- TASK TO COMPLETE: When you reach the line with "[Mi cuenta] (675, 65)" in the listing below, transcribe it and each line after it up to and including the line with "[Instagram] (87, 770)", exactly and with nothing else.

- DATASET ENTRIES:
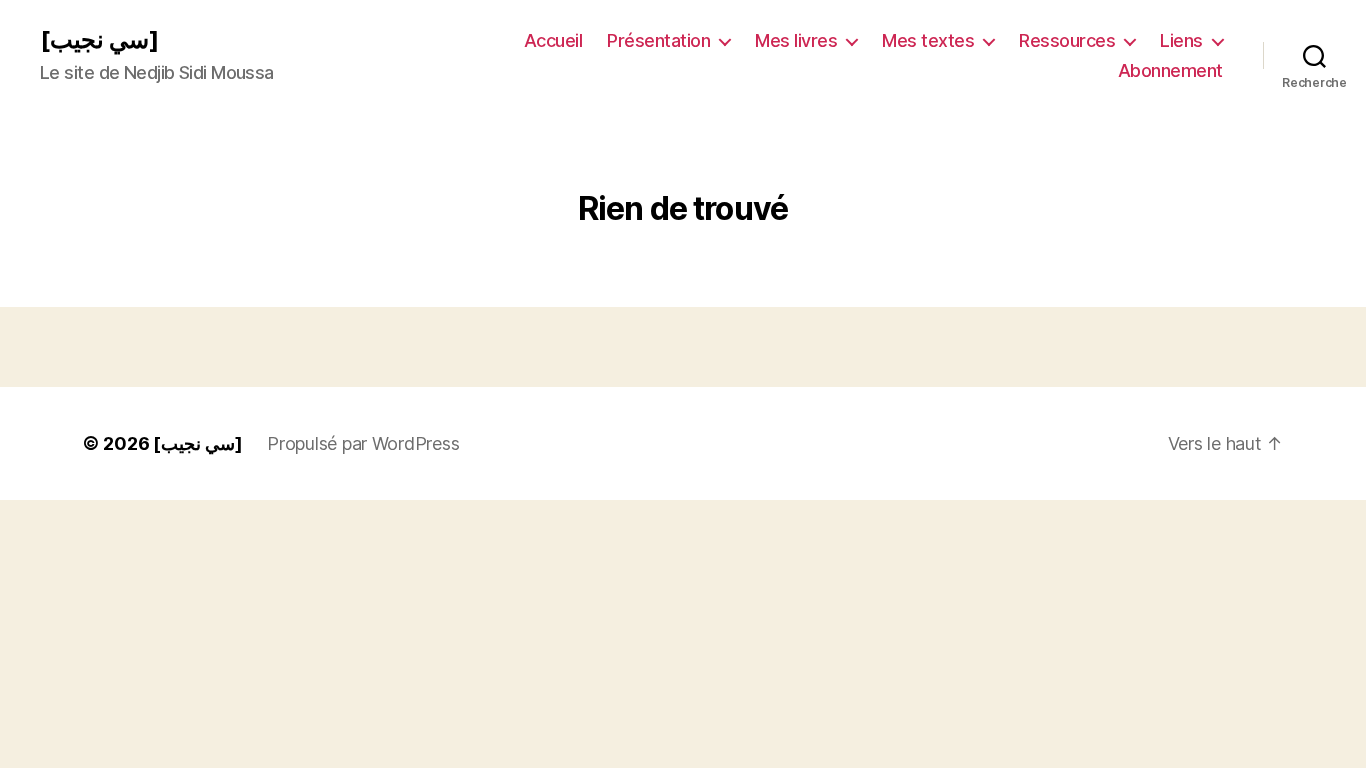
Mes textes (928, 40)
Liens (1181, 40)
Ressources (1067, 40)
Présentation (658, 40)
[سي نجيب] (99, 40)
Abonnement (1170, 70)
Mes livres (796, 40)
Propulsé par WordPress (363, 443)
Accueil (553, 40)
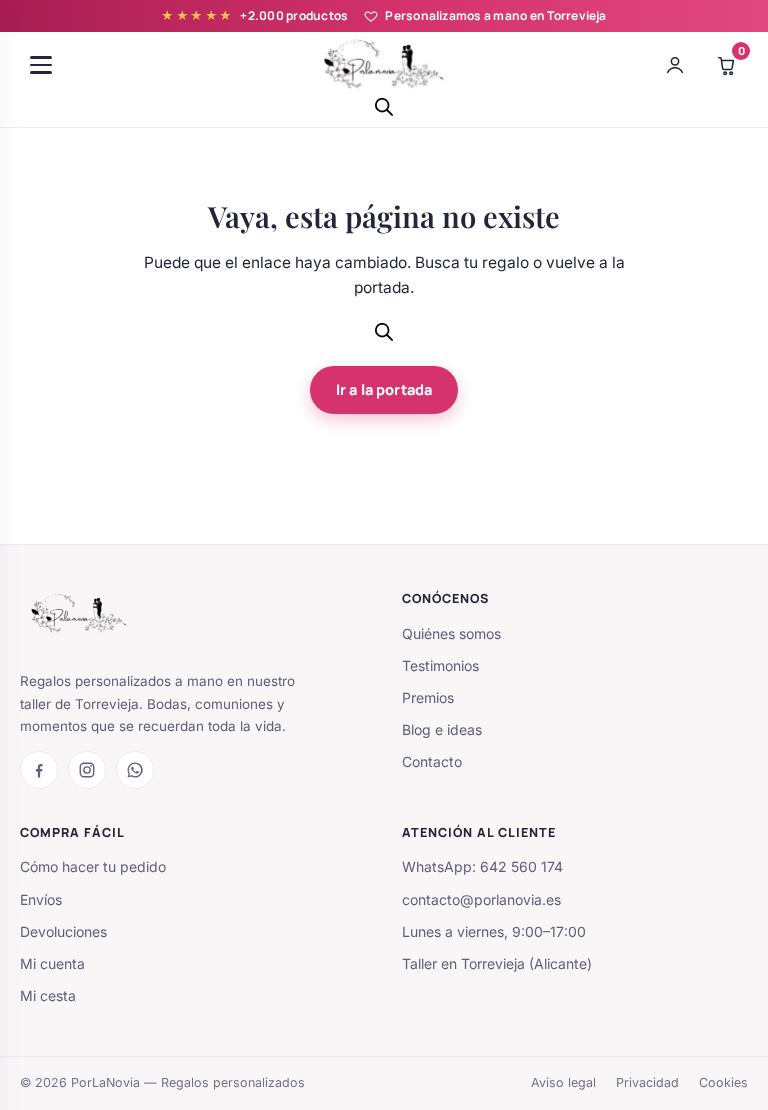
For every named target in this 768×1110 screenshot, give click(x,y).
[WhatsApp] (135, 770)
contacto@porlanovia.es (481, 899)
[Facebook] (39, 770)
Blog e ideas (442, 729)
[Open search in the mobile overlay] (384, 106)
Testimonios (440, 665)
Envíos (41, 899)
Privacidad (647, 1082)
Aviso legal (563, 1082)
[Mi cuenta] (675, 65)
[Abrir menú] (41, 65)
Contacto (432, 761)
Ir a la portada (384, 389)
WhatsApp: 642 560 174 (482, 866)
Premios (428, 697)
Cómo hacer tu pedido (93, 866)
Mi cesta (48, 995)
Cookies (723, 1082)
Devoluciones (63, 931)
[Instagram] (87, 770)
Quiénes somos (451, 633)
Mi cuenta (52, 963)
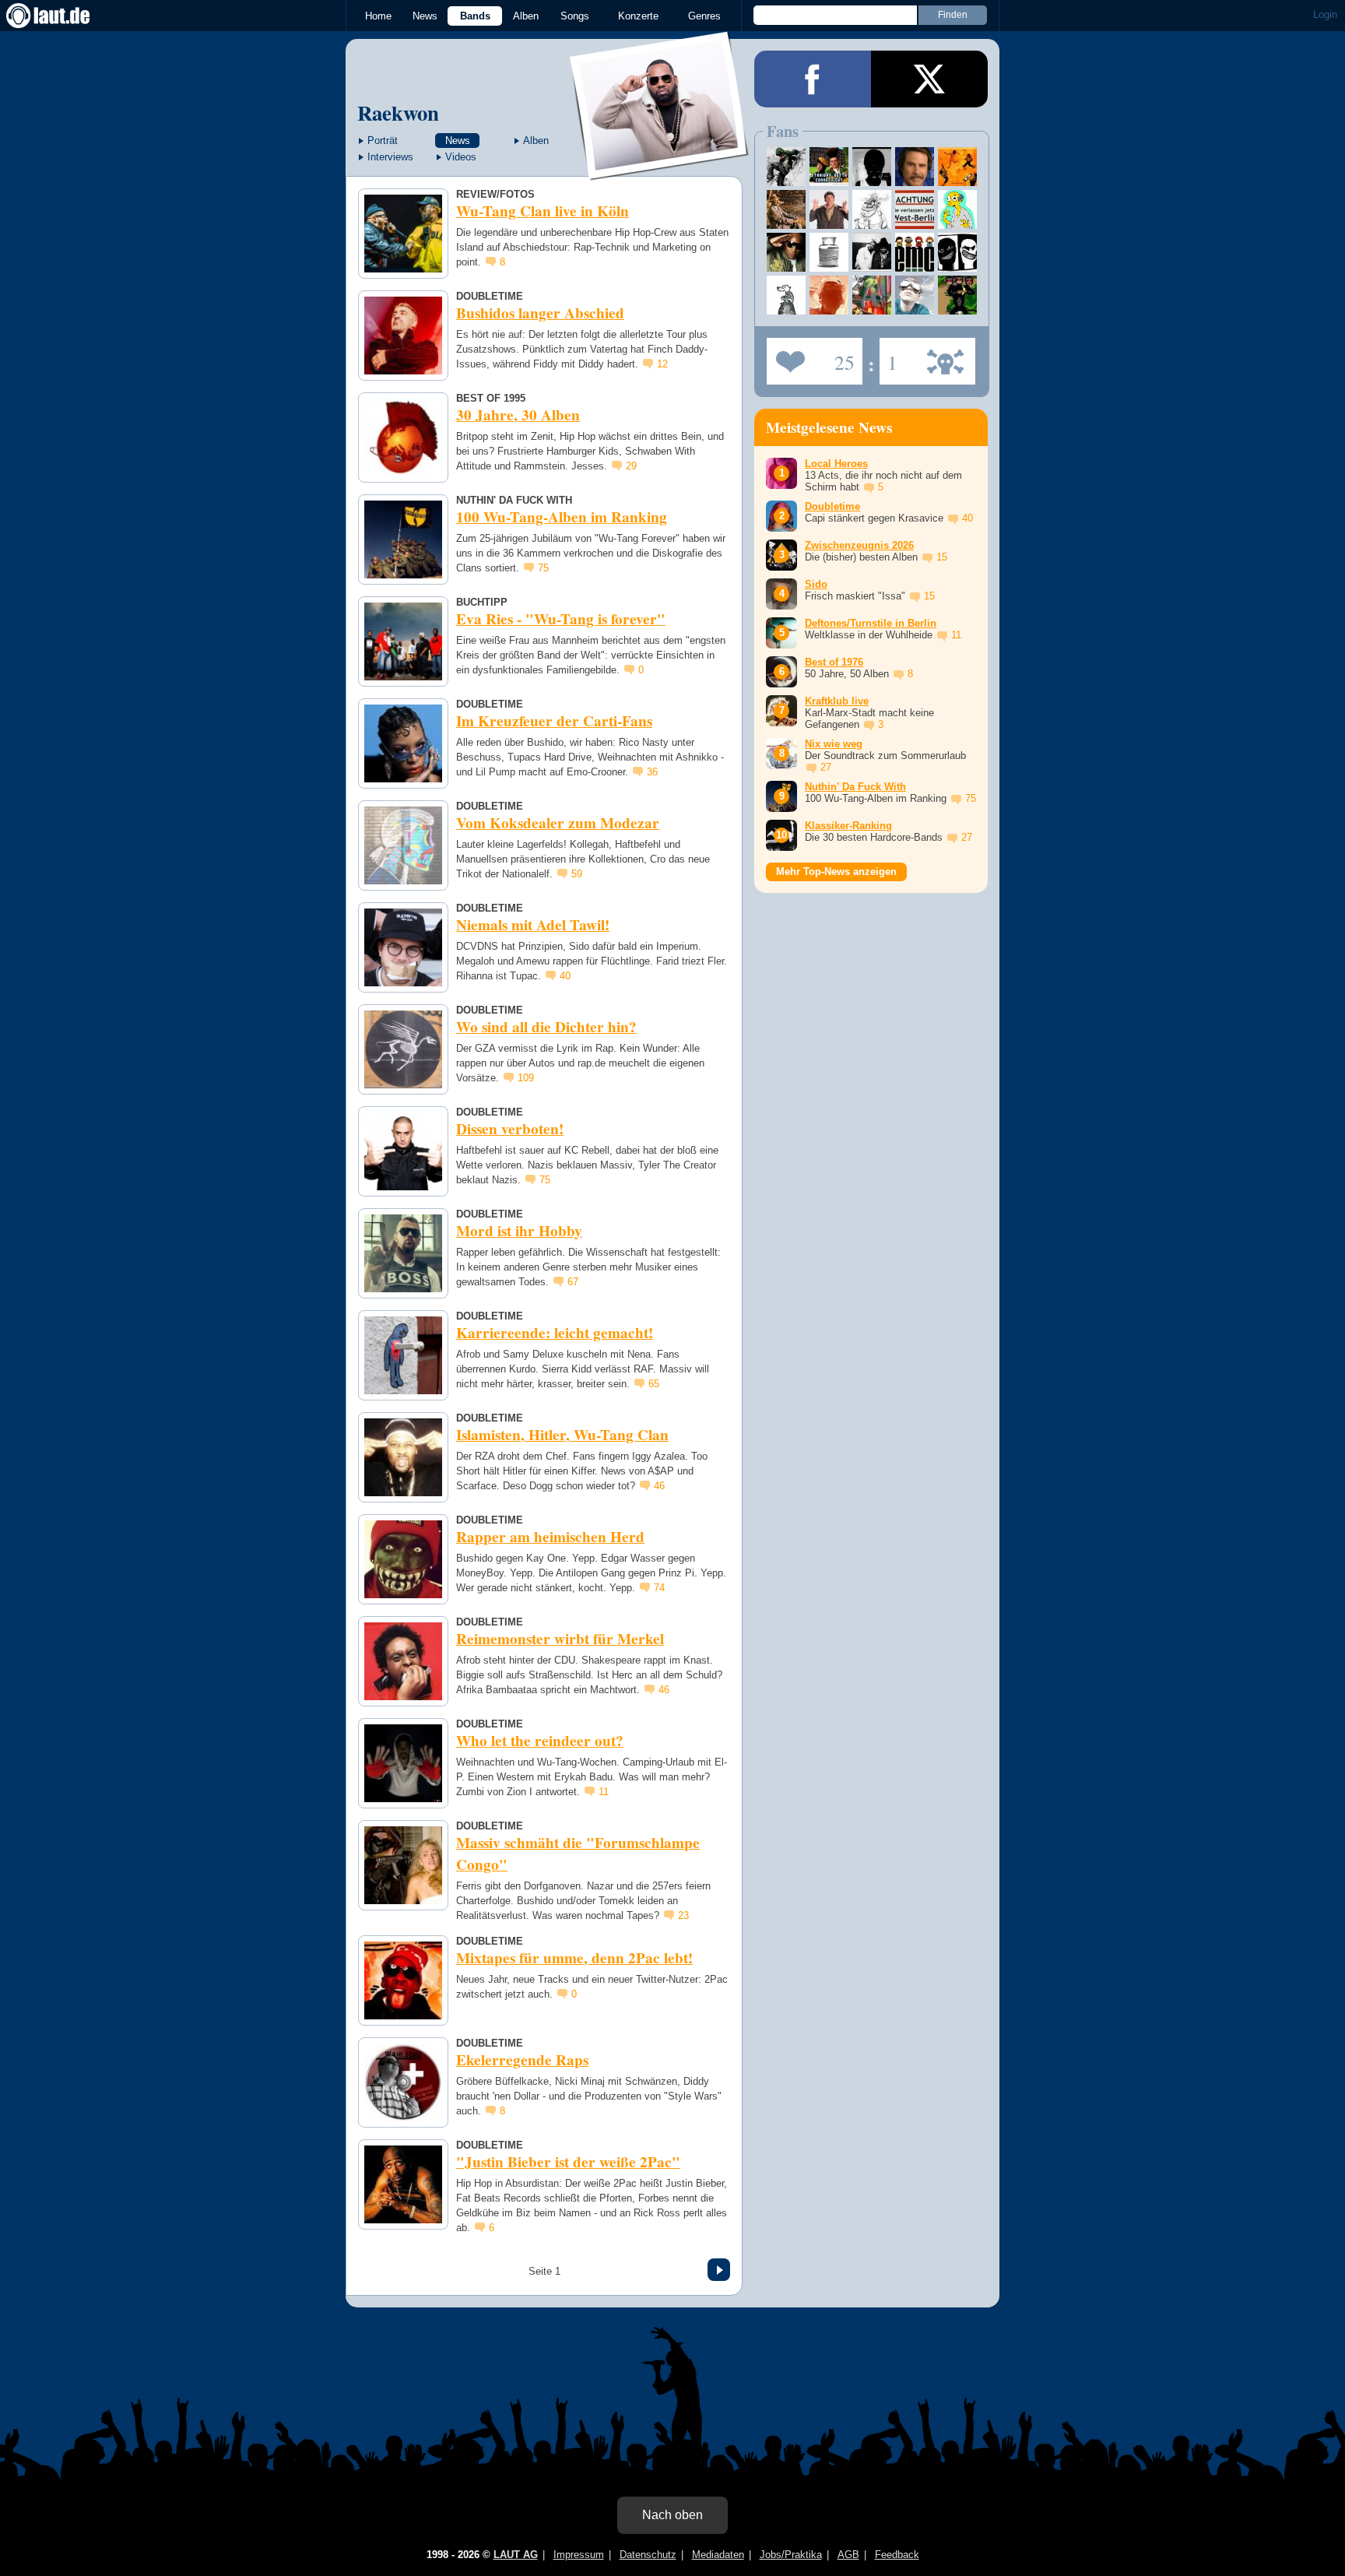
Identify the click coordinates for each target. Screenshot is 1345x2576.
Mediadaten (718, 2554)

- EXERCISE OUTPUT:
[Mi cuenta] (675, 65)
[Abrir menú] (41, 65)
Contacto (432, 761)
Ir a la portada (384, 389)
WhatsApp: 642 560 174 (482, 866)
Premios (428, 697)
Cómo hacer tu pedido (93, 866)
Mi cesta (48, 995)
Cookies (723, 1082)
Devoluciones (63, 931)
[Instagram] (87, 770)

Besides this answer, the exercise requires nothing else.